A 2022 report from NYC’s Citizens Budget Commission (CBC) which conducted a detailed review private zoning applications found that the median application took two and a half years (rather than 7 months intended by the law) much of which was devoted to the city’s environmental review process. This two year delay is estimated to increase development costs by up to 16 percent, adding between an astonishing $60k to $70k cost to residential units. Building on these findings, Mayor Eric Adams’ administration published a major report calling for a thorough review and streamlining of the land-use regulatory process to reverse what it decried as the “city of no” which blocks badly needed development for all New Yorkers:
The City’s ability to deliver affordable housing, support the creation of small businesses, and deliver capital projects for the benefit of New Yorkers depends heavily on three governmental processes: (1) City Environmental Quality Review (CEQR), (2) the Land Use approval process, and (3) the Department of Buildings’ permitting process. These three processes were created to safeguard the environment, ensure public participation, and protect public safety, respectively.
While these protections are necessary, these processes have become unnecessarily complicated, costly, and time-consuming—delaying critical projects like affordable housing. These increased costs are then passed down to New Yorkers in the form of higher rents, fewer units of affordable housing, and reduced job opportunities. In short, New York has become the “City of No”.
Let’s turn to the public participation component of the land-use review process. This input can be sometimes constructive or disruptive. For example, local activists and progressive (left-wing) city council members succeeded in blocking Amazon’s plan to build a headquarters in the city in 2019; they also voted against the city’s plan to rezone a decrepit former industrial area to allow new private sector investment. On the other hand, many major developments have proceeded despite widespread neighborhood opposition. (The extent to which community boards can be said to be truly representative of neighborhood preferences is an open question.)

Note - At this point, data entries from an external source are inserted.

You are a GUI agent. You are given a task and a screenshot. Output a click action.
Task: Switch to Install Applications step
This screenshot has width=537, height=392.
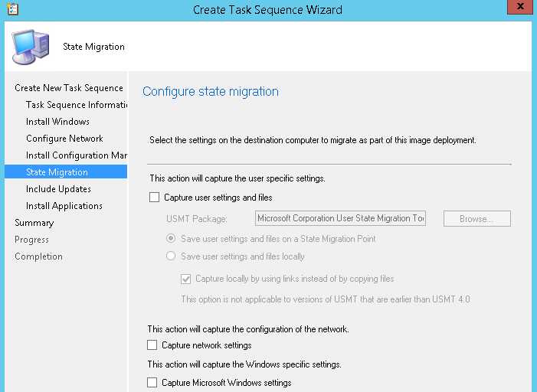click(64, 206)
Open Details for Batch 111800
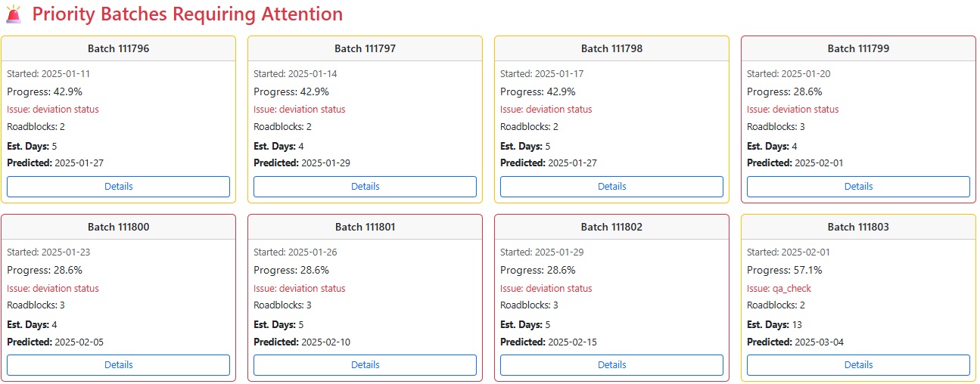980x384 pixels. point(118,365)
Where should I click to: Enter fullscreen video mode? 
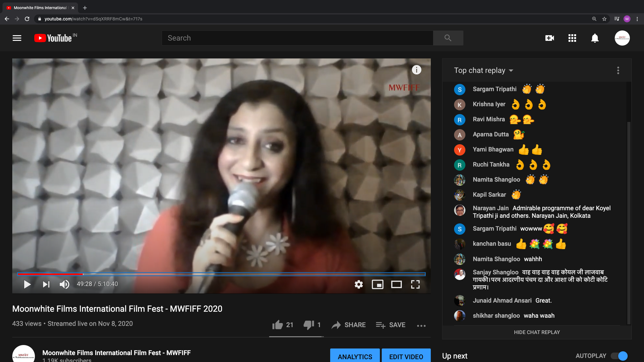(x=415, y=284)
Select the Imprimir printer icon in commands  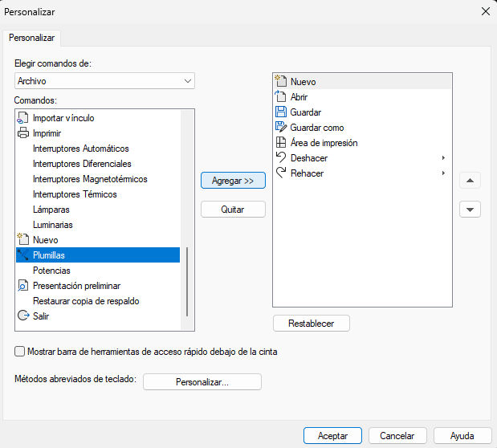[x=22, y=133]
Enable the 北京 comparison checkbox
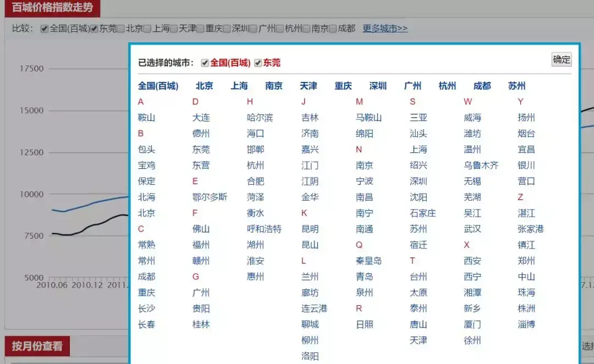The image size is (594, 364). point(120,29)

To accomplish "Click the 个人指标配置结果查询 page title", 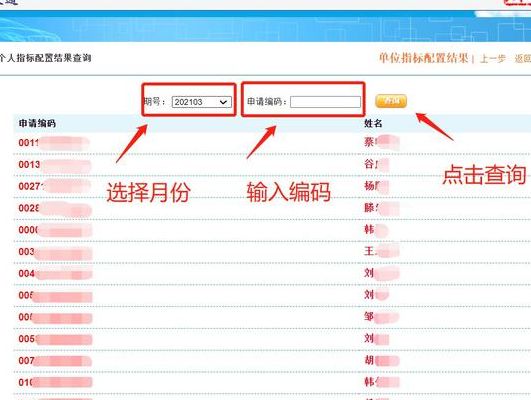I will click(x=45, y=58).
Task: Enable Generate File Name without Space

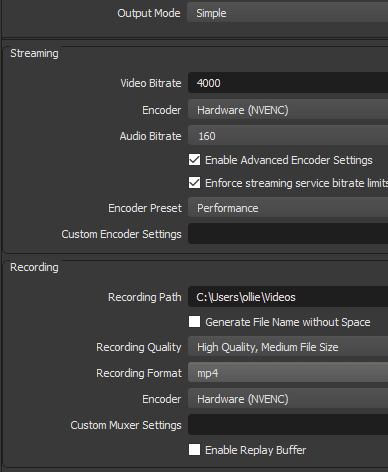Action: [x=195, y=322]
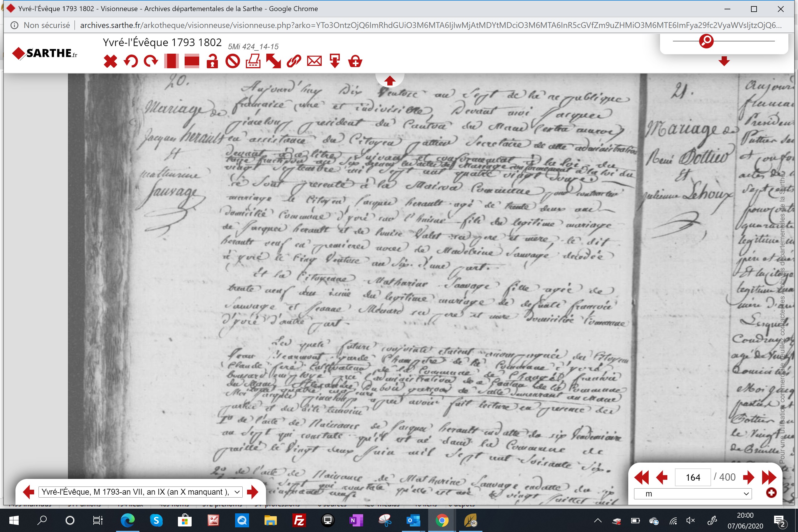Toggle the prohibition circle icon
This screenshot has width=798, height=532.
tap(233, 61)
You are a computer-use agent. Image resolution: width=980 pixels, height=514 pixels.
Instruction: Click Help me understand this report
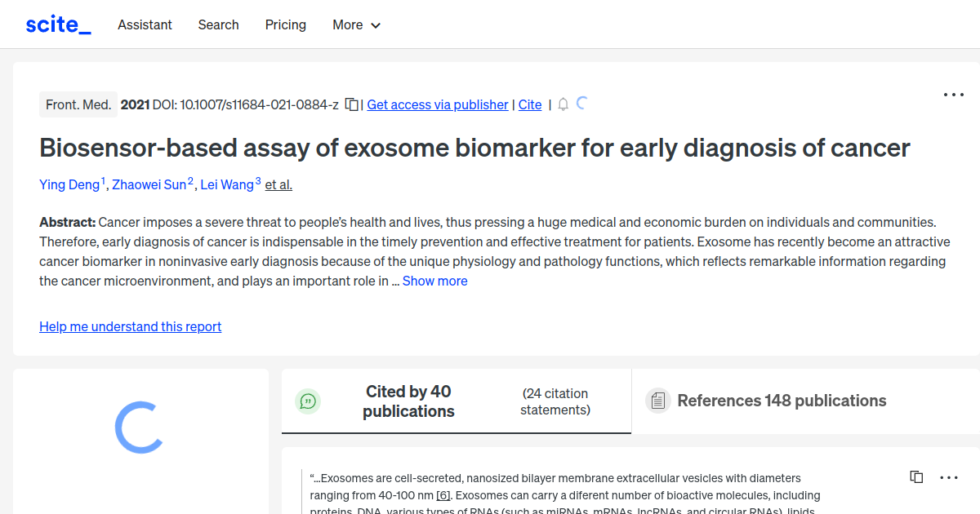pyautogui.click(x=130, y=326)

Overall, the current system achieves a workable balance between four pairs of competing interests and perspectives:
1. professional vs. political
2. executive vs. legislative
3. city-wide vs. neighborhood standpoints
4. private sector vs. “public” interests.
What do these four dimensions look like in Tehran?

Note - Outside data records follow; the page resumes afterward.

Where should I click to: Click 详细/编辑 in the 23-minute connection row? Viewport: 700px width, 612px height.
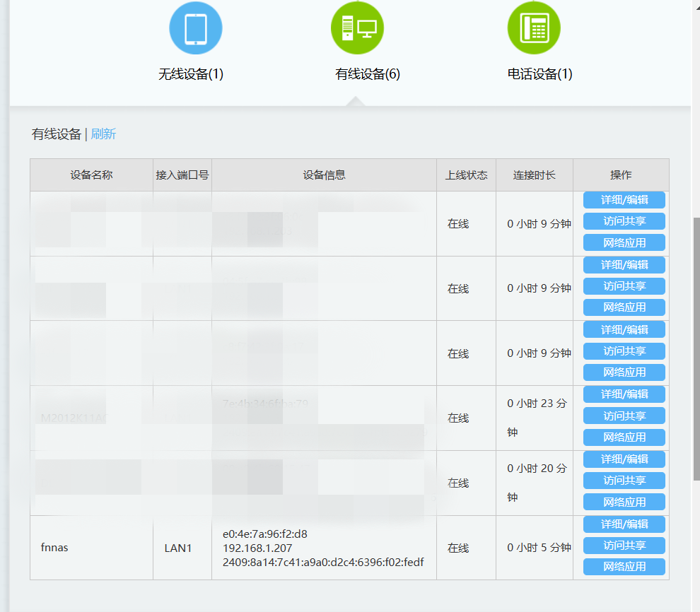(624, 394)
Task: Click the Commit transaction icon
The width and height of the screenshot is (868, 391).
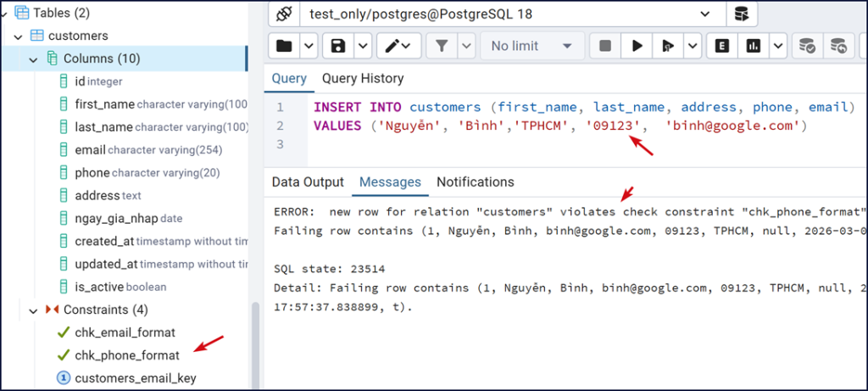Action: click(807, 46)
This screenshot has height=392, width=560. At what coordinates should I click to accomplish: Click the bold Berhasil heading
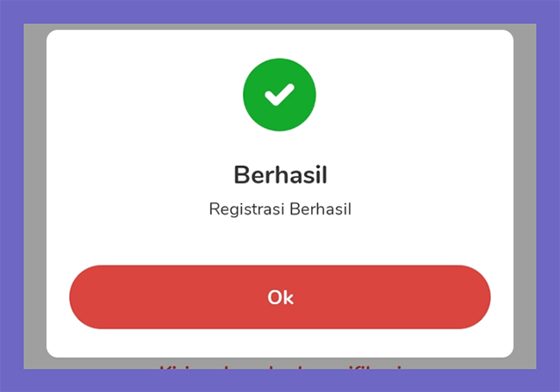pos(280,175)
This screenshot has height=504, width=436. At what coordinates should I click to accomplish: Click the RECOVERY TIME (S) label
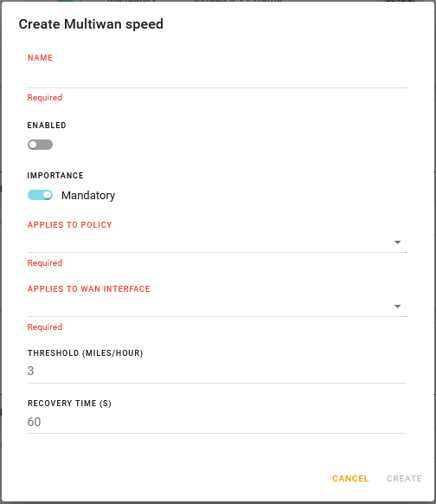(69, 404)
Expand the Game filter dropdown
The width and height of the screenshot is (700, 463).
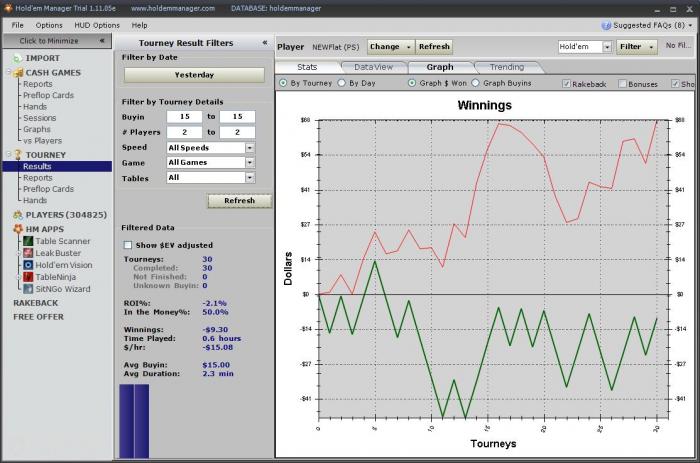tap(249, 162)
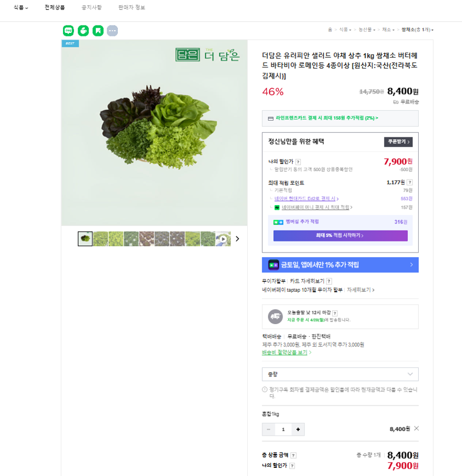Image resolution: width=462 pixels, height=476 pixels.
Task: Click help icon beside 1,177원 points
Action: 410,183
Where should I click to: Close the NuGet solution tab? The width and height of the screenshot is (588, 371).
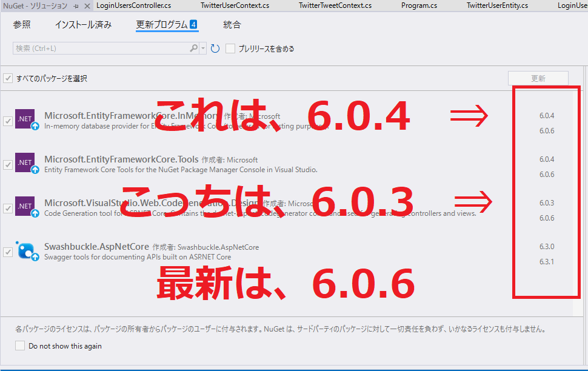point(87,5)
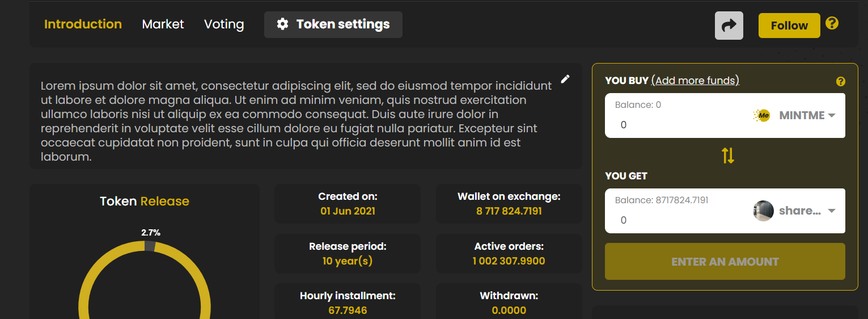Expand the share token dropdown
Image resolution: width=868 pixels, height=319 pixels.
click(x=832, y=211)
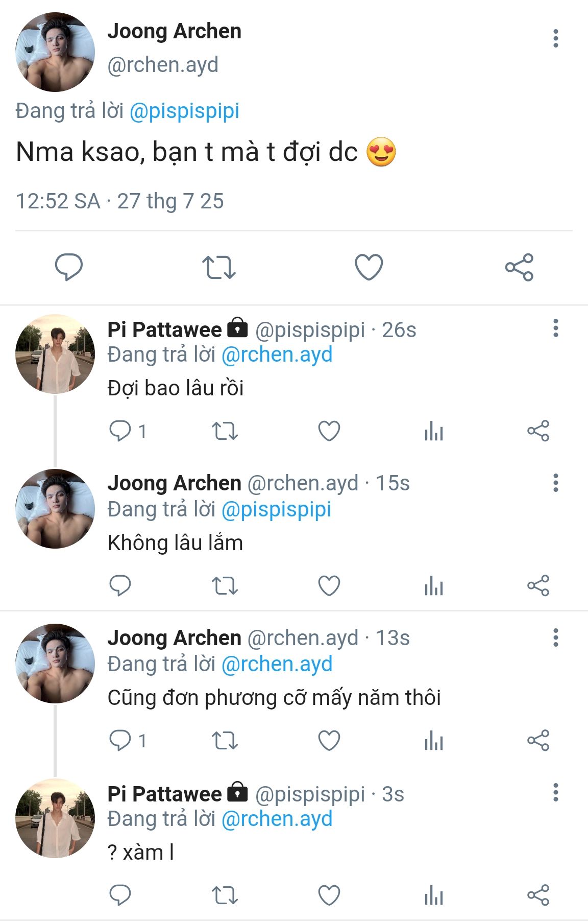
Task: View analytics of "? xàm l" tweet
Action: click(433, 895)
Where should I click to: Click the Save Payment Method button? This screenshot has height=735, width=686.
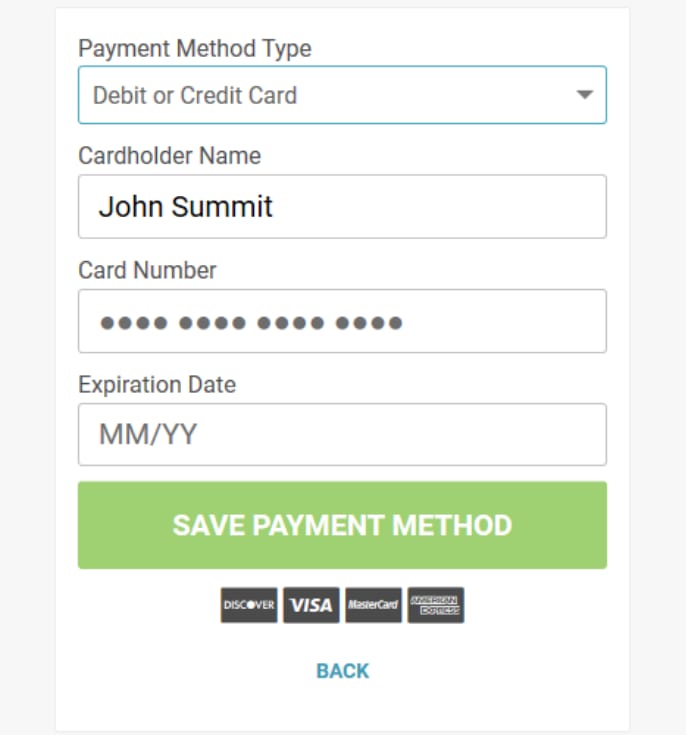(342, 525)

The first seems to be in place: Professional private consulting planning firms have a seat at the table with bureaucrats and politicians. But (2) is very weak in that elected local councils have almost no role in land use decisions. (It’s not clear how significant this is, however. After all, the central government ministry that is responsible for land-use presumably is answerable to the elected executive as well as the parliament. This is similar to Japan’s centralized system which experts view as quite successful.) Likewise (3) though is almost entirely absent, with neighborhood voices pretty much absent and on the brink of being eliminated. Regarding (4), while it is true that over 80 percent of Tehran’s real estate market operates in the private market (which surprises many people), the role of regime-aligned investors, large swaths of government-controlled land, and the absence of a transparent, independent judiciary that people can trust to adjudicate disputes over property-related transactions, renders the public/private balance opaque. The lack of transparency over the mushrooming of mall construction since 2010 throughout Tehran may be a case in point.

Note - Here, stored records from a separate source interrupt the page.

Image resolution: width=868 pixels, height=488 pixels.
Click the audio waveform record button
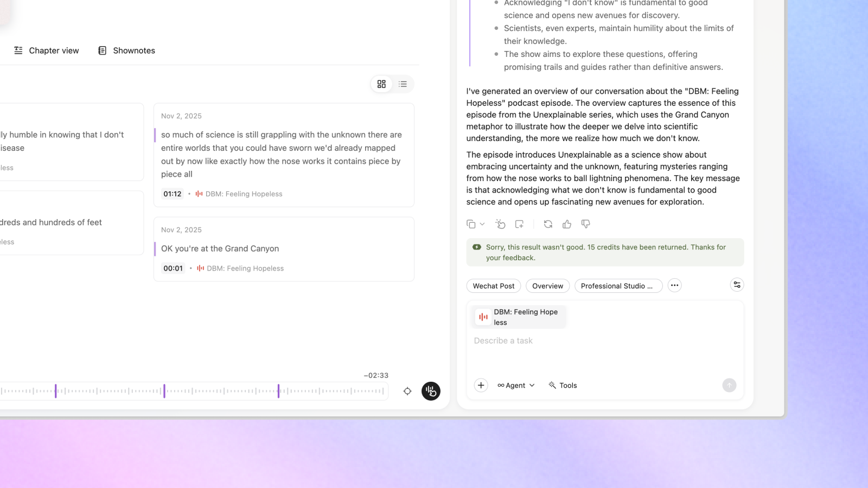coord(431,391)
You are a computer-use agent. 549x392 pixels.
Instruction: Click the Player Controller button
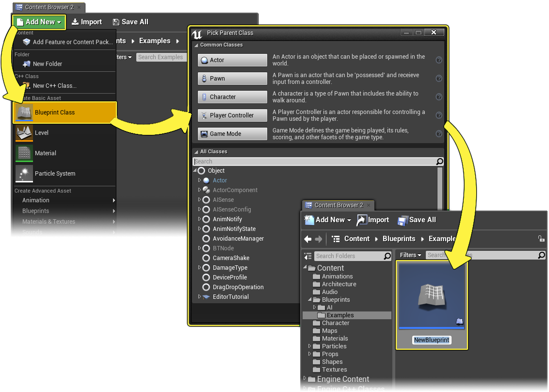click(x=232, y=115)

In sum, Tehran could do worse than aiming to balance the four dimensions in the way that New York does. The framework for organizing local participation in land use in the city that never sleeps contains some useful elements for reformers in Tehran as they envision city government over the long term, but only trial and error will reveal what approaches might work in the Iranian context. This being said, I have two major concerns about considering NYC’s model relevant for Iran. The first is that New York’s land use system may be overly regulated and in some ways perhaps excessively participatory.
The problem with too much regulation and local participation
New York City, a leading global city attracting immigrants from around the world and with a growing population, produces far less housing than it needs. One of the results is that the city is facing a housing affordability crisis and plummeting housing production, and many experts argue the cause is excessive regulation and public participation, including in some cases, environmental reviews of projects.
Government restrictions have often blocked the production of higher density housing as government responds to the NIMBYism of participatory locals. Many leftists applaud measures that obstruct real estate development as a way of countering a so-called “neo-liberal” urban system allegedly designed only for the benefit of a minority group of capitalist investors. In defense of such opposition, critics often assert that “we cannot build our way out of the housing crisis”; while it is true that increased supply will not address entirely the housing needs of the poorest sections of the population, there can be no long term solution without increasing market-rate housing production which then “filters” down. Thus in NY there is a widespread complaint that every type of development – even the 80 percent of housing development that does not go through public review (so-called “as-of-right” development) – is subject to far too much regulation. (Recall I suggested we view government regulations as an indirect form of participation, in the form of legislation.) It is true that 40% of Manhattan’s buildings and almost the same percentage of all residential buildings in the city could not be built today under the zoning code developed in 1961. Stringent height, bulk, and density restrictions have choked off the supply of housing in the city.
The direct result is exorbitant land and housing prices that hurt the working and middle class of the city and by making migration to the city harder, stifles the local economy.
This has led to proposals by the NY State Governor to call for reforming restrictions on building in the state including calling for the removal of the current height restrictions for residential buildings in NYC (now capped at 12 FAR). Unfortunately the suburban “homevoters” interests forced her to scrap some these plans for now but the pressure behind these proposals will probably not go away. In sum, there is a growing acknowledgment of the fact that restrictions on supply is one cause of the lack of affordable housing in major cities in the US.
This is in sharp contrast with cities such as Tokyo that do not restrict supply through density regulations and which allow the market to respond to demand, such that housing prices have not increased over the last decades despite increasing population.
Maintaining adequate supply is important to maintain affordability of the housing market, something cities such as San Francisco or New York have struggled to do as the chart below shows.
Many housing activists and professionals in Tehran appear committed to restrictive regulations similar to those in New York City and other large American cities. I have heard the same “supply skepticism” in Tehran. Yet housing affordability is deteriorating in Iran: between 1993 and 2014, the share of housing in household expenditures rose from 26 to 36 percent and the ratio of average home price to average annual household expenditure rose from 7 to 12, which places Iran in the least affordable category somewhere between Sydney and Hong Kong. According to the government the lowest income groups spend 90 percent of income on housing and food. Affordability in Tehran and other large cities is a real problem too: renters pay over 60 percent of their income on housing.
Iran may have some of the least affordable housing in the world, somewhere between Sydney and Hong Kong. Affordability in Tehran is a real problem: some renters pay over 60 percent of their income on housing.
Given these trends, it’s possible that these activists will face pushback similar to their American counterparts. If regulation and participation hurt the welfare of the poor and working class of Tehran as they have in New York, this could incite a backlash in a context where transparency is far less normalized. Indeed, an increasing number of critics have decried the way regulations have “frozen” the population, size, and density of cities such as Tehran. They argue that this negatively impacts housing affordability for residents and for migrants seeking to move to, and around, the city for job opportunities. In other words, Tehran might want to avoid the way government land-use regulations and NIMBY-type groups have added to the housing woes in New York City.